The gun lobby, led by the National Shooting Sports Foundation is based in Newtown, told lawmakers they are in favor of beefing up the FBI’s National Instant Criminal Background Check System that retailers use before a gun is purchased.
Lawrence Keane, senior vice president and general counsel for the National Shooting Sports Foundation, said federal money already has been appropriated for states to enter the information into the FBI’s system, but only about half of the states are complying.
He suggested that the federal government make the funding contingent on how well the state is doing at entering information about protective orders or mental health history into the system. He said it should be like federal highway funds, which were contingent upon states lowering the drunk driving threshold from 0.10 to 0.08. He said states lowered the threshold because they wanted the highway dollars.
According to a report by the Government Accountability Office, Congress began offering financial incentives — or penalties — to states to improve their participation with inputting the information into the NICS system. The incentives and penalties were implemented after the Virginia Tech shooting in 2007.
“States increased the number of mental health records available for use during NICS background checks from 200,000 in October 2004 to 1.2 million in October 2011, but this progress largely reflects the efforts of 12 states, and most states have made little or no progress in providing these records,” a July 2012 GAO report concluded.
It’s unclear how well Connecticut stacks up to the other states, but it’s leading the way in reporting unlawful drug use records. The GAO report found the NICS index contained a total of 3,753 unlawful non-criminal drug use records, of which about 2,200 came from Connecticut. A footnote suggests that most of them are related to fines for small amounts of marijuana. Possession of small amounts of marijuana is no longer criminal in Connecticut.

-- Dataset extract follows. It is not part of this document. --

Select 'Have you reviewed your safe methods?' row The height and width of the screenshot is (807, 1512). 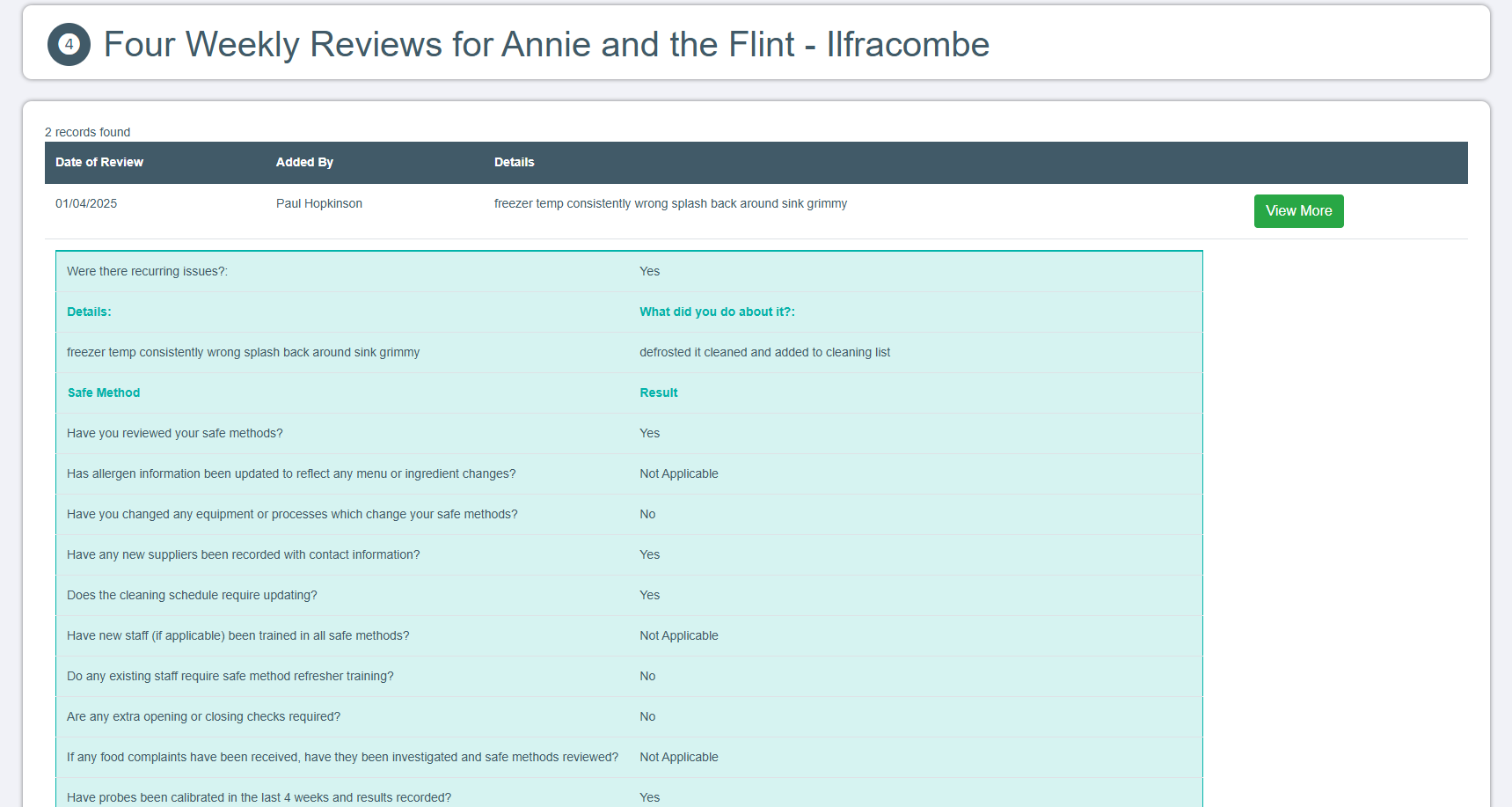175,433
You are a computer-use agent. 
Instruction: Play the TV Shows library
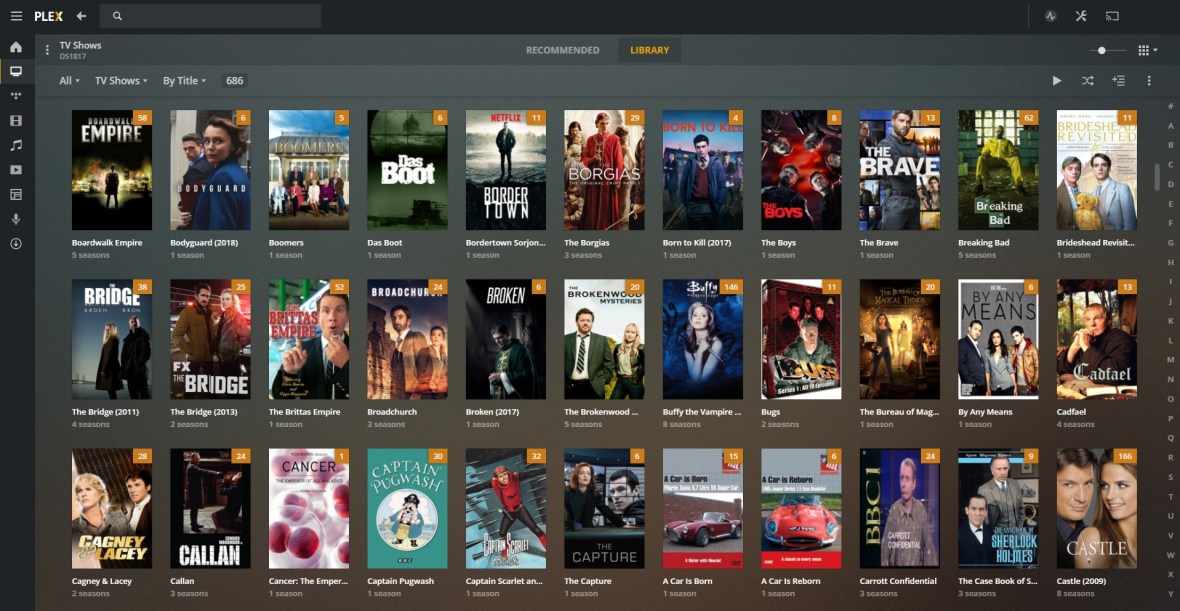1057,81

Keane also suggested that Congress provide a tax credit to gun owners who purchase any type of safety device from a trigger lock to a gun safe.
“That’s really what needs to be focused on is making firearms, whatever kind they are, inaccessible to unauthorized users,” Keane said.
The statement prompted Sen. Majority Leader Martin Looney, D-New Haven, to ask Keane about why the industry isn’t investing more time in energy in “smart guns.”
A smart gun is a gun that uses biometric technology to ensure it can be fired only by its owner or other authorized user.
Keane said he can’t necessarily answer that question, but claims that the industry isn’t interested in its development are “not true.”
He said the industry is still struggling with perfecting the technology, most of which relies heavily on batteries. Then when the battery dies, does the gun default to working as a regular gun or does it default to inoperable? He said the industry hasn’t figured out an answer to that question yet.
Keane said that if they have the gun for self-protection and the gun doesn’t function during a break-in, then that’s a problem. He said it’s also a problem if the owner of the smart gun thinks they can leave the gun loaded because no one else can use it. He said traditional firearm safety dictates that the gun be stored unloaded with the ammunition kept in another location.
“That runs counter to traditional firearm safety training,” Keane said.
Looney asked whether the gun manufacturer could held liable if a smart gun was brought to market and used to accidentally shoot a minor.
Keane said there’s potential liability exposure to the manufacturer in that case.
He said New Jersey tried to adopt a law that would require smart gun technology be incorporated into all handguns sold in the state once they are widely available.
A Connecticut Office of Legislative Research report on smart guns says that 23 months after the New Jersey Attorney General finds smart guns are available for retail sale, then the attorney general must report on the number of such guns every six months.
Keane said they fought the New Jersey legislation because it means whoever is first to market with the smart gun technology will have a government-sponsored monopoly.
Keane and the gun manufacturers also tried to make an economic argument to the gun task force to think long and hard about proposals restricting access to guns.
There are about a dozen gun and ammunition manufacturers in the state who employ 2,899 Connecticut residents, according to a NSSF pamphlet.
“We recognize that this is a very emotionally charged public policy debate,” Keane said.
He appreciates that Connecticut lawmakers are being deliberative and taking their time, unlike lawmakers in New York who passed tougher gun control legislation a month after the shooting at an elementary school in Connecticut.
The legislature’s gun task force, along with the school security and mental health task force, will be looking to compile a package of legislation in response to the Newtown school shooting before the end of the month.